Instruções a seguir — Copie todos os itens abaixo linha por linha, sem mudar nenhum caractere.
------------
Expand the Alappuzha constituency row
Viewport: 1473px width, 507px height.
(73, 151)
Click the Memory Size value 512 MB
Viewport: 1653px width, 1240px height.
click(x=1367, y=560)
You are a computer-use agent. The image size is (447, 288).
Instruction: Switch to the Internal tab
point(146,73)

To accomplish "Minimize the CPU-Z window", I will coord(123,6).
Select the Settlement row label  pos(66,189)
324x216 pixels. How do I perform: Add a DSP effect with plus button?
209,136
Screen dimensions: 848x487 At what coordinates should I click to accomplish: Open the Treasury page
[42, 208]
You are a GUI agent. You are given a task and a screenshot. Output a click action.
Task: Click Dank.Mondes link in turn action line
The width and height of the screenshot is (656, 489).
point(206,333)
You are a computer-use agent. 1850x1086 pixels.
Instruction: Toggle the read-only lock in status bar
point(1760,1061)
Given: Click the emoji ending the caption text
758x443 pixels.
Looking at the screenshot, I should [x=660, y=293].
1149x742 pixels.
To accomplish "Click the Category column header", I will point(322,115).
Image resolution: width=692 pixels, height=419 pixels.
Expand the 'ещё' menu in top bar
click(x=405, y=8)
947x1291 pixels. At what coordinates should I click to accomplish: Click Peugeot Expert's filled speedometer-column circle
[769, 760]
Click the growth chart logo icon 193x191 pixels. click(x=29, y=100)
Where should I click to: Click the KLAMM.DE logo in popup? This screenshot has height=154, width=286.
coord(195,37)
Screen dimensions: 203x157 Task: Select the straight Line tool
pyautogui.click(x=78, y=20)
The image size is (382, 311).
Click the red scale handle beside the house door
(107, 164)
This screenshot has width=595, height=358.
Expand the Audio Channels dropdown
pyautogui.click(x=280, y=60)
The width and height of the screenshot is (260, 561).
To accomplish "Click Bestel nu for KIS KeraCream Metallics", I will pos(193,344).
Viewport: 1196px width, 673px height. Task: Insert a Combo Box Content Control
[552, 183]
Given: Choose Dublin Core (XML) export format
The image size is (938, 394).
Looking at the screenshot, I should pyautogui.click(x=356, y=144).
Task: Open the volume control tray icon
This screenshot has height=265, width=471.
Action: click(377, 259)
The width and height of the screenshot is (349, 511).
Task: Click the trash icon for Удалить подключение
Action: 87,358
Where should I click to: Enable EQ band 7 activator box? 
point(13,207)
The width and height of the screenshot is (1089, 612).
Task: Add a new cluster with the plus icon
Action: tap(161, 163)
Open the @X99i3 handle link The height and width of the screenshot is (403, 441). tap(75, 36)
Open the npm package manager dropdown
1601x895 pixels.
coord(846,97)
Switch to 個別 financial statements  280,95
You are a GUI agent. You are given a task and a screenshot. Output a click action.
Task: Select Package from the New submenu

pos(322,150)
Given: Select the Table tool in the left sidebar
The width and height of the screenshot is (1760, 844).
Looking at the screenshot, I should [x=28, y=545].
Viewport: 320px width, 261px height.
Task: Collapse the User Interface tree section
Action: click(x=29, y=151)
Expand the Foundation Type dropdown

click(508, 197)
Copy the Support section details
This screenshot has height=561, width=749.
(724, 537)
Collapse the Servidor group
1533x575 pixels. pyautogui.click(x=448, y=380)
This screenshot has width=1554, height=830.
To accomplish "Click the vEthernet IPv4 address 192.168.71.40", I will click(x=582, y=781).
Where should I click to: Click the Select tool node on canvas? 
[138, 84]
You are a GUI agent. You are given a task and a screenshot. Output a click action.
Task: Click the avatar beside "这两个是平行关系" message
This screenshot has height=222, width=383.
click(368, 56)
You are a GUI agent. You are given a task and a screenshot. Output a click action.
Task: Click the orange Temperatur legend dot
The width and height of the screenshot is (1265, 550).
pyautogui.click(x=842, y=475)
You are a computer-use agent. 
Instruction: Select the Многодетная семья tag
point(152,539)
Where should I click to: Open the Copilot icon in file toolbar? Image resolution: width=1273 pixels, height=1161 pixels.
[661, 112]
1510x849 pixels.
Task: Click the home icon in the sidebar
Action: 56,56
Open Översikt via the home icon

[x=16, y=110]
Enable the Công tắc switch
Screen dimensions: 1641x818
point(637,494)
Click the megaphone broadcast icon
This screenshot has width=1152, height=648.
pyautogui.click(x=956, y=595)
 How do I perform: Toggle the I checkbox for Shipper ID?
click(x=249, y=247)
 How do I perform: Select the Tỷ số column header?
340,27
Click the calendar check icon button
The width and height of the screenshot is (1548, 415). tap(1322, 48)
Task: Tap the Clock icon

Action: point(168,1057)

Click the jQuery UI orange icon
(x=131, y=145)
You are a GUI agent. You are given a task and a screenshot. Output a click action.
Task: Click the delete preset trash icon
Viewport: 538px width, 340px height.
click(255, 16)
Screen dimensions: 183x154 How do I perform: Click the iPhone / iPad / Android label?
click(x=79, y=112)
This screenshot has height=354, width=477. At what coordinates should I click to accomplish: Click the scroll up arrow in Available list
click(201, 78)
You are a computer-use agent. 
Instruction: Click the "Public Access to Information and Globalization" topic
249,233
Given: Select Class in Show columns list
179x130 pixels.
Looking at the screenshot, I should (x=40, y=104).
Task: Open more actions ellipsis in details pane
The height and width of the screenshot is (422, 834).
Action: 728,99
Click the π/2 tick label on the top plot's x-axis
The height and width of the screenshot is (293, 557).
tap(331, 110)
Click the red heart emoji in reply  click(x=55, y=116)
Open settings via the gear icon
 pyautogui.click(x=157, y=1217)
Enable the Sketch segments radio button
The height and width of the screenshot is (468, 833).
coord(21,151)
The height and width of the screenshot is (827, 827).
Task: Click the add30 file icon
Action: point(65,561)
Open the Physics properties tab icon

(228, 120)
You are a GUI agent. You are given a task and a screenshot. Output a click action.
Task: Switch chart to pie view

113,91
------------
Saída esperada —
Expand the Alappuzha constituency row
Viewport: 1473px width, 507px height.
(73, 151)
Click the Memory Size value 512 MB
Viewport: 1653px width, 1240px height.
click(x=1367, y=560)
You are a computer-use agent. The image size is (447, 288).
Instruction: Switch to the Internal tab
point(146,73)

To accomplish "Minimize the CPU-Z window", I will coord(123,6).
Select the Settlement row label  pos(66,189)
324x216 pixels. How do I perform: Add a DSP effect with plus button?
209,136
Screen dimensions: 848x487 At what coordinates should I click to accomplish: Open the Treasury page
[42, 208]
You are a GUI agent. You are given a task and a screenshot. Output a click action.
Task: Click Dank.Mondes link in turn action line
The width and height of the screenshot is (656, 489).
point(206,333)
You are a computer-use agent. 1850x1086 pixels.
Instruction: Toggle the read-only lock in status bar
point(1760,1061)
Given: Click the emoji ending the caption text
758x443 pixels.
Looking at the screenshot, I should [x=660, y=293].
1149x742 pixels.
To accomplish "Click the Category column header", I will point(322,115).
Image resolution: width=692 pixels, height=419 pixels.
Expand the 'ещё' menu in top bar
click(x=405, y=8)
947x1291 pixels. At what coordinates should I click to accomplish: Click Peugeot Expert's filled speedometer-column circle
[769, 760]
Click the growth chart logo icon 193x191 pixels. click(x=29, y=100)
Where should I click to: Click the KLAMM.DE logo in popup? This screenshot has height=154, width=286.
coord(195,37)
Screen dimensions: 203x157 Task: Select the straight Line tool
pyautogui.click(x=78, y=20)
The image size is (382, 311).
Click the red scale handle beside the house door
(107, 164)
This screenshot has width=595, height=358.
Expand the Audio Channels dropdown
pyautogui.click(x=280, y=60)
The width and height of the screenshot is (260, 561).
To accomplish "Click Bestel nu for KIS KeraCream Metallics", I will pos(193,344).
Viewport: 1196px width, 673px height. Task: Insert a Combo Box Content Control
[552, 183]
Given: Choose Dublin Core (XML) export format
The image size is (938, 394).
Looking at the screenshot, I should pyautogui.click(x=356, y=144).
Task: Open the volume control tray icon
This screenshot has height=265, width=471.
Action: click(377, 259)
The width and height of the screenshot is (349, 511).
Task: Click the trash icon for Удалить подключение
Action: 87,358
Where should I click to: Enable EQ band 7 activator box? 
point(13,207)
The width and height of the screenshot is (1089, 612).
Task: Add a new cluster with the plus icon
Action: tap(161, 163)
Open the @X99i3 handle link The height and width of the screenshot is (403, 441). tap(75, 36)
Open the npm package manager dropdown
1601x895 pixels.
coord(846,97)
Switch to 個別 financial statements  280,95
You are a GUI agent. You are given a task and a screenshot. Output a click action.
Task: Select Package from the New submenu

pos(322,150)
Given: Select the Table tool in the left sidebar
The width and height of the screenshot is (1760, 844).
Looking at the screenshot, I should [x=28, y=545].
Viewport: 320px width, 261px height.
Task: Collapse the User Interface tree section
Action: click(x=29, y=151)
Expand the Foundation Type dropdown

click(508, 197)
Copy the Support section details
This screenshot has height=561, width=749.
(724, 537)
Collapse the Servidor group
1533x575 pixels. pyautogui.click(x=448, y=380)
This screenshot has width=1554, height=830.
To accomplish "Click the vEthernet IPv4 address 192.168.71.40", I will click(x=582, y=781).
Where should I click to: Click the Select tool node on canvas? 
[138, 84]
You are a GUI agent. You are given a task and a screenshot. Output a click action.
Task: Click the avatar beside "这两个是平行关系" message
This screenshot has height=222, width=383.
click(368, 56)
You are a GUI agent. You are given a task and a screenshot. Output a click action.
Task: Click the orange Temperatur legend dot
The width and height of the screenshot is (1265, 550).
pyautogui.click(x=842, y=475)
You are a computer-use agent. 
Instruction: Select the Многодетная семья tag
point(152,539)
Where should I click to: Open the Copilot icon in file toolbar? Image resolution: width=1273 pixels, height=1161 pixels.
[661, 112]
1510x849 pixels.
Task: Click the home icon in the sidebar
Action: 56,56
Open Översikt via the home icon

[x=16, y=110]
Enable the Công tắc switch
Screen dimensions: 1641x818
point(637,494)
Click the megaphone broadcast icon
This screenshot has width=1152, height=648.
pyautogui.click(x=956, y=595)
 How do I perform: Toggle the I checkbox for Shipper ID?
click(x=249, y=247)
 How do I perform: Select the Tỷ số column header?
340,27
Click the calendar check icon button
The width and height of the screenshot is (1548, 415). tap(1322, 48)
Task: Tap the Clock icon

Action: point(168,1057)

Click the jQuery UI orange icon
(x=131, y=145)
You are a GUI agent. You are given a task and a screenshot. Output a click action.
Task: Click the delete preset trash icon
Viewport: 538px width, 340px height.
click(255, 16)
Screen dimensions: 183x154 How do I perform: Click the iPhone / iPad / Android label?
click(x=79, y=112)
This screenshot has height=354, width=477. At what coordinates should I click to accomplish: Click the scroll up arrow in Available list
click(201, 78)
You are a computer-use agent. 
Instruction: Click the "Public Access to Information and Globalization" topic
249,233
Given: Select Class in Show columns list
179x130 pixels.
Looking at the screenshot, I should (x=40, y=104).
Task: Open more actions ellipsis in details pane
The height and width of the screenshot is (422, 834).
Action: 728,99
Click the π/2 tick label on the top plot's x-axis
The height and width of the screenshot is (293, 557).
tap(331, 110)
Click the red heart emoji in reply  click(x=55, y=116)
Open settings via the gear icon
 pyautogui.click(x=157, y=1217)
Enable the Sketch segments radio button
The height and width of the screenshot is (468, 833).
coord(21,151)
The height and width of the screenshot is (827, 827).
Task: Click the add30 file icon
Action: point(65,561)
Open the Physics properties tab icon

(228, 120)
You are a GUI agent. You are given a task and a screenshot. Output a click action.
Task: Switch chart to pie view

113,91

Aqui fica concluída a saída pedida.